SOURCE:
►

The present invention relates to a method for electrochemically depositing carbon films on a conductive substrate using a molten salt electrolyte bath.
Carbon coatings are applied on metal substrates to impart the substrate with surfaces having unique properties such as low friction coefficient, high corrosion resistance and high electroconductivity. Carbon coating films can be deposited electrochemically on a conductive substrate. A method for electrochemically depositing such carbon films is disclosed in H. Kawamura and Y. Ito, Journal of Applied Electrochemistry, 30:571 (2000). The method comprises electrochemically reducing carbonate ion (CO32−) into elementary carbon to be deposited on the surface of a substrate acting as cathode in a molten salt electrolyte bath containing carbonate ion.
This method is advantageous compared with other known methods such as chemical vapor deposition (CVD) or physical vapor deposition (PVD) in many respects including, for example, high throwing power comparable to electrolytic metal plating, simple operation and no need of complicated apparatus. However, the method tends to produce a carbon coating film which is not dense and consisted of porous aggregate of carbon particles.
A need exists, therefore, for a novel method for electrochemically depositing carbon films on a conductive substrate which can eliminate or ameliorate the defects of the known methods while retaining most of advantages thereof.
According to the present invention, the above need may be met by providing a method for electrochemically depositing a carbon film on a conductive substrate comprising the steps of:
In a preferred embodiment, the carbide ion (C22−) may be generated by adding calcium carbide CaC2 into the molten salt electrolyte bath.
Preferably, the molten salt electrolyte bath may also contain nitride ion (N3−) by adding, for example, lithium nitride Li3N into the bath. The addition of nitride ion is effective to deposit a homogeneous carbon film on the substrate.
The molten salt electrolyte bath used in the present invention preferably comprises an alkali metal halide, an alkaline earth metal halide, and mixtures thereof. Usually, binary or ternary mixtures of these halide salts are employed. Specific examples of mixtures of halide salts include a binary mixture of LiCl and KCl and a ternary mixture of LiCl, KCl and CaCl2.

◄

ENTRIES PROVIDED:

►

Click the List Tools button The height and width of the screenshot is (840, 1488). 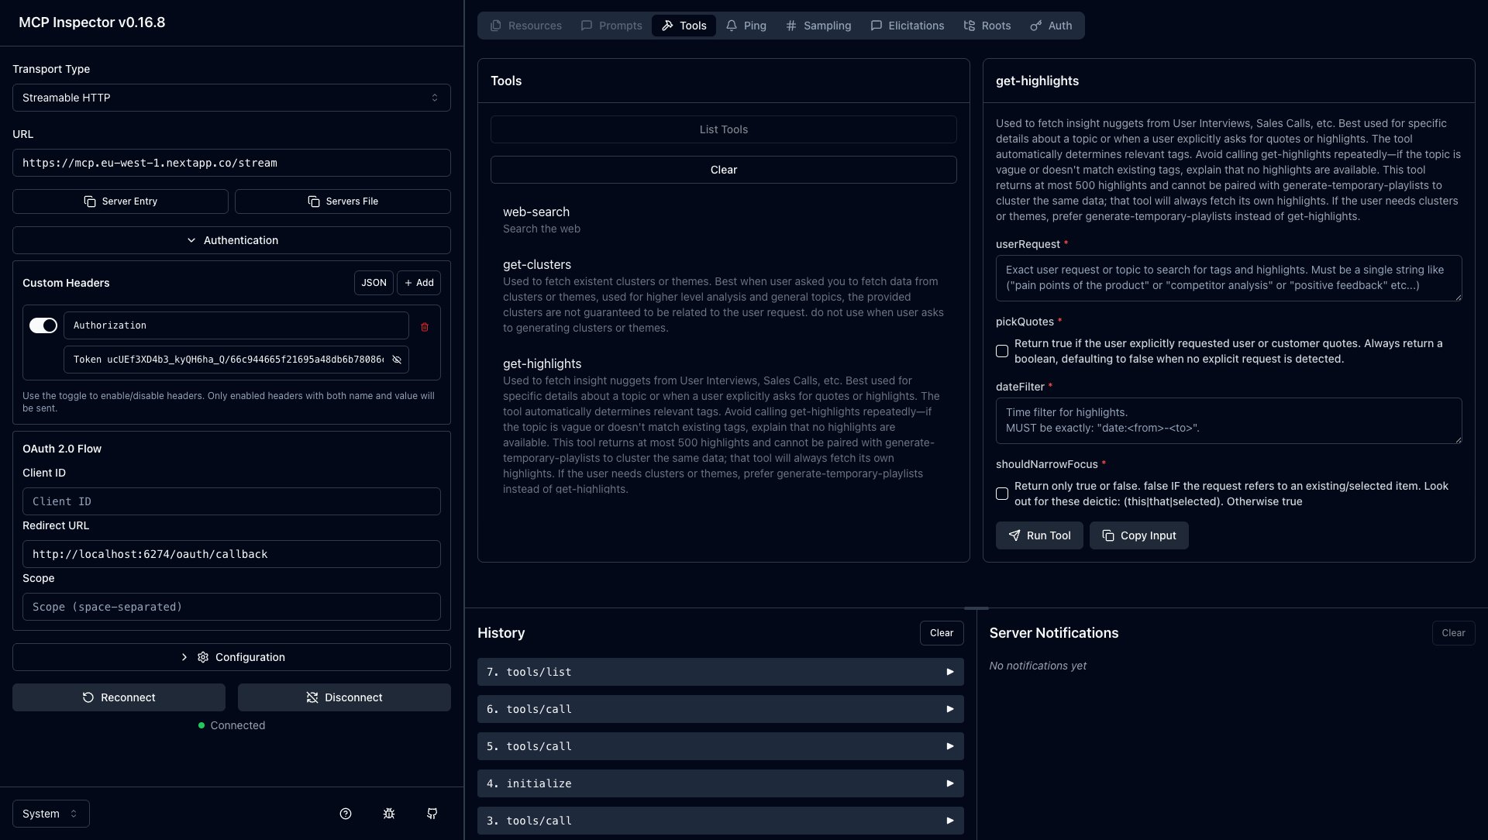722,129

◄
►

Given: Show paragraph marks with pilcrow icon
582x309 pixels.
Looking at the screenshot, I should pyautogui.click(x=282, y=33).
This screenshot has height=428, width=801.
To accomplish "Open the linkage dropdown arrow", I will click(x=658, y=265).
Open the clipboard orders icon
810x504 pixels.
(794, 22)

◄

TASKS:
a: Rewrite the paragraph of the carbon deposition text beginning "This method is advantageous" as a short bulleted list that keeps its main facts.
b: Carry on the carbon deposition text from its last sentence, in the same style.
The material comes from a source separate from the carbon deposition text.

RESPONSES PER TASK:
a:
- Compared with CVD or PVD, the method offers high throwing power comparable to electrolytic metal plating.
- It is simple to operate.
- It needs no complicated apparatus.
- Its drawback is that it tends to produce a carbon film that is not dense and consists of a porous aggregate of carbon particles.

b:
The bath temperature may vary depending upon the melting point of a specific electrolyte bath. The bath temperature ranges generally between 250° C. and 800° C., preferably between 350° C. and 700° C. when the above binary or ternary mixture is employed.
The method according to the present invention is capable of depositing very dense carbon films on the substrate in a simple manner using simple apparatus.
A molten salt electrolyte bath used in the present invention preferably comprises an alkali metal halide, an alkaline earth metal halide or a mixture of these halides.
The alkali metal halides include the fluoride, chloride, bromide and iodide of lithium, sodium, potassium, rubidium and cesium.
The alkaline earth metal halides include the fluoride, chloride, bromide and iodide of magnesium, calcium, strontium, and barium.
As a mixture of alkali metal halides and a mixture of alkaline earth metal halides, a binary mixture of LiCl and KCl and a ternary mixture of LiCl, KCl and CaCl2 are especially preferred in view of the productivity and quality of resulting carbon films. In case of binary mixture of LiCl and KCl, the molar ratio of LiCl:KCl generally ranges between 30%:70% and 100%:0%, preferably between 55%:45% and 65%:35%. A eutectic mixture consisting of 58.5 mol % of LiCl and 41.5 mol % of KCl may also be used.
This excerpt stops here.